El general Rojas Pinilla amnistió a cerca de cinco mil guerrilleros, que dejaron las armas, y condujo a su Asamblea Constituyente de bolsillo a prohibir «la actividad política del comunismo» –se cuenta, además, que los comunistas que no se entregaron fueron atacados con napalm en la provincia de Sumapaz–, pero los Gobiernos del Frente Nacional, que en verdad pacificaron al pueblo bipartidista, encontraron un país en el que empezaban a darse lo que el congresista Gómez Hurtado –el hijo mayor de Gómez Castro– llamó «repúblicas independientes» pues había que pedirles permiso a los guerrilleros para moverse por esos territorios. Y al principio de los sesenta, llenos de pruebas de que los comandantes amnistiados por la dictadura seguían siendo sitiados y asesinados, el contrariado Tirofijo se escondió en un corregimiento del Tolima para fundar las Fuerzas Armadas Revolucionarias de Colombia (Farc) e inauguró así esta nueva república de alias.
Era demasiado tarde para la paz. Mientras los liberales y los conservadores libraban su pulso sangriento, y enfrentaban a los campesinos por siempre y para siempre, la población del país había ido de los cuatro millones de colombianos a los diecisiete. La Revolución Cubana no sólo probaba a los paranoicos Gobiernos norteamericanos que el comunismo ya no era el fantasma de sus pesadillas, sino que demostraba a los opositores y a los movimientos estudiantiles y a las guerrillas marxistas de acá –a las Farc se sumaron el Ejercito de Liberación Nacional, el Ejército Popular de Liberación, el M-19– que la toma del poder no era una locura. Se decía despectivamente que Colombia estaba llenándose de «mamertos» porque el Partido Comunista Colombiano (PCC) estaba repleto de dirigentes terminados en «berto», Gilberto, Filiberto, Alberto, que eran demasiado mesurados, demasiado «mamones», demasiado dados a «mamarse».
Hasta hoy, pues hasta hoy sigue usándose a la izquierda como un coco, como un espantajo, la palabra «mamerto» suele ser un estigma.
Sea como fuere, en los sesenta era claro que la clase política había hecho las paces por su bien y el de sus fieles, que no era poco, pero empezaba a verse que la Violencia tenía vida propia y que la guerra seguía.

■ LO QUE SE PIDE:
Responde, según el texto sobre la violencia en Colombia:
(a) ¿A cuántos guerrilleros amnistió el general Rojas Pinilla?
(b) ¿Dónde se escondió Tirofijo para fundar las Farc?
(c) ¿A cuántos millones de colombianos había llegado la población del país?

■ DATOS PROPORCIONADOS:
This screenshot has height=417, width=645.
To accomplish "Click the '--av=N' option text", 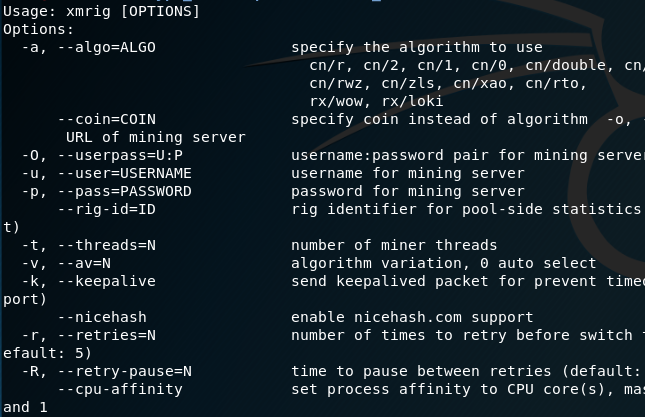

■ RESPUESTA CORRECTA:
(a) A cerca de cinco mil.
(b) En un corregimiento del Tolima.
(c) A diecisiete millones.